- Interactive map of Bonnet Springs Park
- Type: Public park
- Location: 400 Bonnet Springs Blvd, Lakeland, Florida, U.S.
- Coordinates: 28°02′46″N 81°58′03″W﻿ / ﻿28.046044°N 81.967503°W
- Area: 168 acres (68 ha)
- Opened: October 2022
- Operator: Bonnet Springs Park Foundation, Inc.
- Open: Year round
- Status: Open
- Website: bonnetspringspark.com

= Bonnet Springs Park =

168-acre public park in Lakeland, Florida, United States

Bonnet Springs Park is a 168-acre public park in Lakeland, Florida. The park is on the site of a former CSX railroad yard. The park was designed by the landscape architecture firm Sasaki and opened in October 2022. It is operated by the Bonnet Springs Park Foundation. Carol Jenkins Barnett provided significant early funding for the park.

==History==
The site of Bonnet Springs Park was once home to one of Florida's largest railroad facilities. The Lakeland railyard, operated by CSX Transportation, served as a transportation hub at its peak, handling approximately 25 trains per day. The facility closed in 1952. The railroad's operations saturated the soil with arsenic-based herbicides, among other industrial byproducts. Following the rail yard closure, the site was abandoned, accumulating garbage and becoming an encampment for homeless people.
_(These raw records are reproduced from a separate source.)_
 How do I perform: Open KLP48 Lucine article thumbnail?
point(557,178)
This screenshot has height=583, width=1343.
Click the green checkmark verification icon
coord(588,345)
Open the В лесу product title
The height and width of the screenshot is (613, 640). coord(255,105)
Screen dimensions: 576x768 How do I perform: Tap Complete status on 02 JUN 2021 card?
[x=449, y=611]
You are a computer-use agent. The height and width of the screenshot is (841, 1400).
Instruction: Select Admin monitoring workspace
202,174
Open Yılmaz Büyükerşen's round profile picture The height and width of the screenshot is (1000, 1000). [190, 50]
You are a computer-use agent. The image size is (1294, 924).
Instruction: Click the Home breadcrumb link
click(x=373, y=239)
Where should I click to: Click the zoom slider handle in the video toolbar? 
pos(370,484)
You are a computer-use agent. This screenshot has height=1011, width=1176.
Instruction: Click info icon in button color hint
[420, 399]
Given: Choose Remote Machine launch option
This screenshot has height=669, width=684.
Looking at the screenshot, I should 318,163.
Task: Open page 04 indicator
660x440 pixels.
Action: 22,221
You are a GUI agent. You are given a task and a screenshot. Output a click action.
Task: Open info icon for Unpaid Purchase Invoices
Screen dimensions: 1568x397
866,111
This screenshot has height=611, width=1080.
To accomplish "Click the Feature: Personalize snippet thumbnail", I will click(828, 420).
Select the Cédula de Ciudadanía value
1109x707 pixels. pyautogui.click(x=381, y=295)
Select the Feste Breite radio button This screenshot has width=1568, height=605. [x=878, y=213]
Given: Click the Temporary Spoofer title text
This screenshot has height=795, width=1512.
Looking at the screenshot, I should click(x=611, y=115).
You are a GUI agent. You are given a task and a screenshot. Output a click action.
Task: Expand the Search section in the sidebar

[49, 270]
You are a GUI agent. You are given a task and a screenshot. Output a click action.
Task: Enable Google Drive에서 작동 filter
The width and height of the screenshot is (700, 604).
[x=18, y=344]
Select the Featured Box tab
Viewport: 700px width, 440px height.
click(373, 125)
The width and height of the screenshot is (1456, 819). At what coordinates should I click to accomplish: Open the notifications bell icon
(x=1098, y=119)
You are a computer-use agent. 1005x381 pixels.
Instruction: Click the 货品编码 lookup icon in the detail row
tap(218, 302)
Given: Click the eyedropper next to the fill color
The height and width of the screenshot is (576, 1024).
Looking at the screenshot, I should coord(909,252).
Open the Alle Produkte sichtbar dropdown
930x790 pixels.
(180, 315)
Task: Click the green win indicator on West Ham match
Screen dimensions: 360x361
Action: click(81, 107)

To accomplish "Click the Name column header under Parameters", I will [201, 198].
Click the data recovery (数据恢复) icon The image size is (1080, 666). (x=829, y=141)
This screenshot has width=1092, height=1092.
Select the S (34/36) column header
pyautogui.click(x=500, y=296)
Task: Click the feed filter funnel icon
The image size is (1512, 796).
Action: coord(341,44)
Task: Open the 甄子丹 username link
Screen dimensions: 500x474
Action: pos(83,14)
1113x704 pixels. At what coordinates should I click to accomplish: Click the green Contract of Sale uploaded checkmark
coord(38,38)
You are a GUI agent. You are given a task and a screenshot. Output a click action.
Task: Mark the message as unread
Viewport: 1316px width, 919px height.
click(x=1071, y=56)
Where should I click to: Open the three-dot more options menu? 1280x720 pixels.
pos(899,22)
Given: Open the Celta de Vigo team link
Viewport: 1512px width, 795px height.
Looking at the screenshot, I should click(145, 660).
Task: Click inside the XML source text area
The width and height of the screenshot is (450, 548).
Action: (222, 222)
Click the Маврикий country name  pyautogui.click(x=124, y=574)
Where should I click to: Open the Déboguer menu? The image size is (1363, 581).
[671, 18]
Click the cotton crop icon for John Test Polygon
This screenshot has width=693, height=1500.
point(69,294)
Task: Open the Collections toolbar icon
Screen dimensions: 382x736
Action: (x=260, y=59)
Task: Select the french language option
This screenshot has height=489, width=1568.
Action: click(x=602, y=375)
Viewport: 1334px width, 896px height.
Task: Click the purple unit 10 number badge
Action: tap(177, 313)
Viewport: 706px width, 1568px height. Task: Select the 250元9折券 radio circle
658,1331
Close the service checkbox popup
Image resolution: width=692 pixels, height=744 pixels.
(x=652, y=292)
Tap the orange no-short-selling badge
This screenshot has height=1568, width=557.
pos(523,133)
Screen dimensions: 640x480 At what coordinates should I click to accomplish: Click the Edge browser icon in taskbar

In the early 2010s, Lakeland civic leaders, philanthropists, and former park professionals acquired the former rail yard and surrounding properties to develop a public park. Carol Jenkins Barnett, who served as president of Publix Super Markets Charities from 1991 to 2016, provided funding for the park before her death in 2021. Barney Barnett, David Bunch, and Bill Tinsley were others involved in the park's founding. In 2017, the Bonnet Springs Park Foundation hired Sasaki to develop a master plan for the park. Sasaki conducted a six-month community engagement process. The remediation of the former railyard presented a challenge with 300000 cuyd of arsenic-contaminated soil and an estimated 37 ST of accumulated garbage. Rather than removing the contaminated soil from the site, Sasaki's design team incorporated remediation into the park's design. The contaminated material was sculpted into two hills, then capped with two feet of clean soil. Additional restoration included planting 3,000 trees and the protection of 30 acres of wetlands. The park's stormwater infrastructure voluntarily treats runoff before it enters nearby Lake Bonnet. Bonnet Springs Park opened to the public in October 2022. In 2025, it received a state grant to expand the parking lots.

==Park features==
Bonnet Springs Park is open daily. The park reports approximately one million visitors annually. One of the park's attractions is the Crenshaw Canopy Walk, an elevated walkway that runs through the tree canopy. Other attractions are Harrell Family Botanical Gardens and Greenhouse and the Florida Children's Museum. The park also includes a tram that operates during peak hours, a butterfly house, treehouse playground, outdoor amphitheater, six miles of walking and nature trails, an event lawn, and boating access. There is a restaurant and a rooftop garden bar.

== Events and programs ==
There are flower festival events at the park. The park also hosts different cultural events, including Hispanic Heritage month.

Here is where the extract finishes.